EXCERPTED DATA.
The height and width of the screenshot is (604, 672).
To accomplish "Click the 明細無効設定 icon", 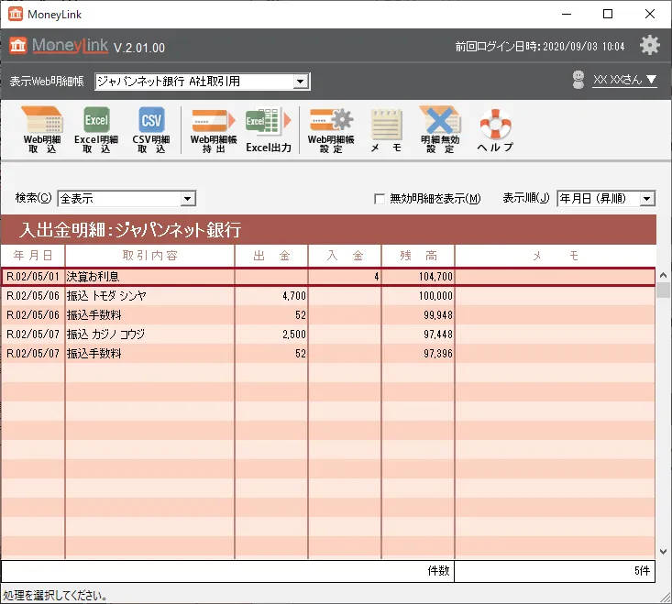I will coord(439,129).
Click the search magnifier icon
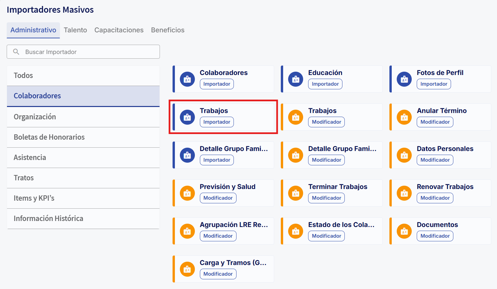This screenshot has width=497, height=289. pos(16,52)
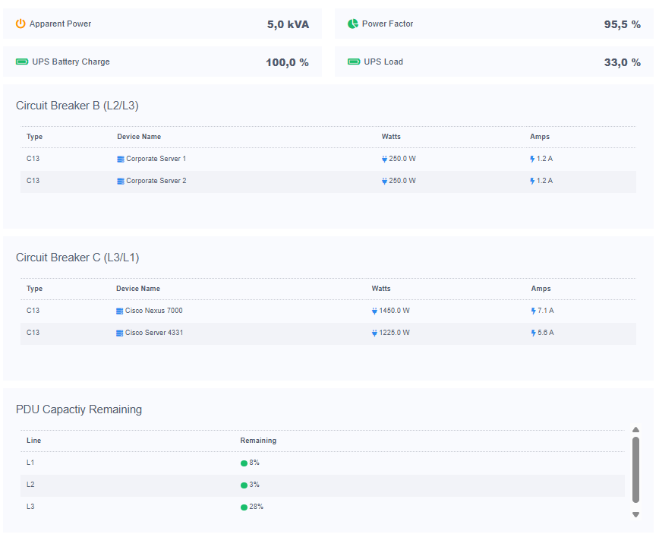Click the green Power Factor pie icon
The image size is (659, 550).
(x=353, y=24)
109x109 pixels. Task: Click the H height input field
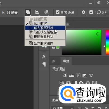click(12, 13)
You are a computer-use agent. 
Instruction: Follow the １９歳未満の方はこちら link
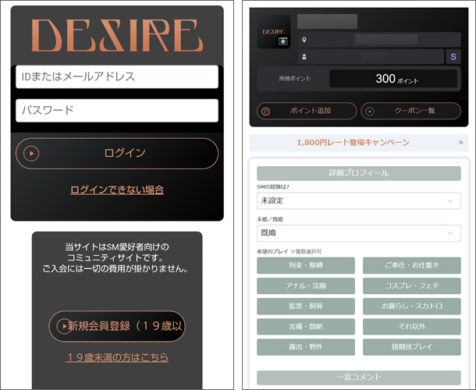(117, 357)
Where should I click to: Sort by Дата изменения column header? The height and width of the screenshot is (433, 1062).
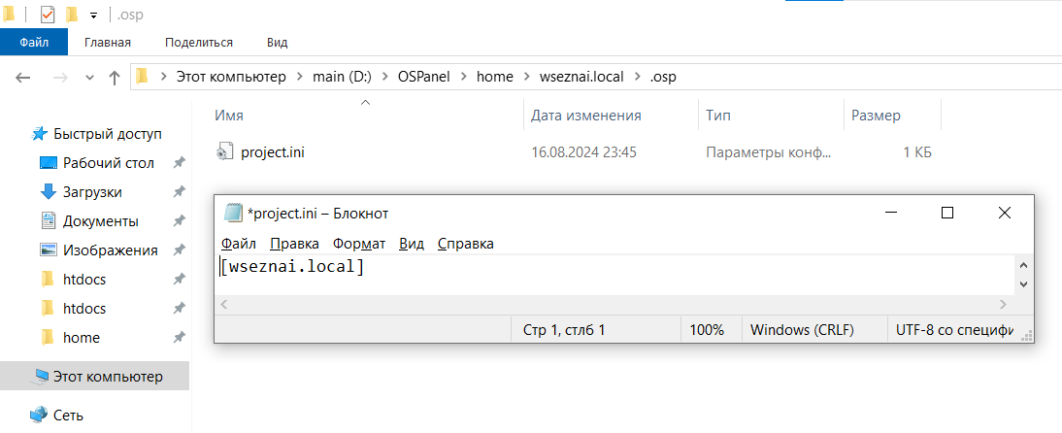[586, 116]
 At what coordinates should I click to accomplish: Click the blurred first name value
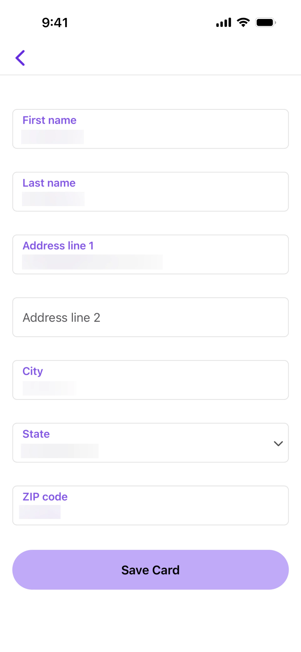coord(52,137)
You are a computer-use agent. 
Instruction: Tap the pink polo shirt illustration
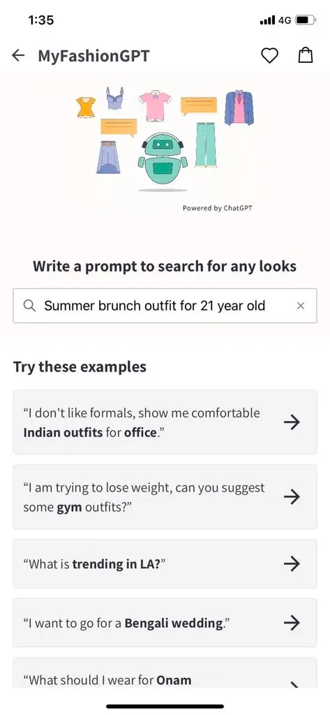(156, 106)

THE TASK.
Set down word for word the lines beginning with the one containing "Instruction: Tap the" and ending with the last line of the listing, inclusive. Omit every picture.

TASK SOLUTION.
Instruction: Tap the pink polo shirt illustration
(156, 106)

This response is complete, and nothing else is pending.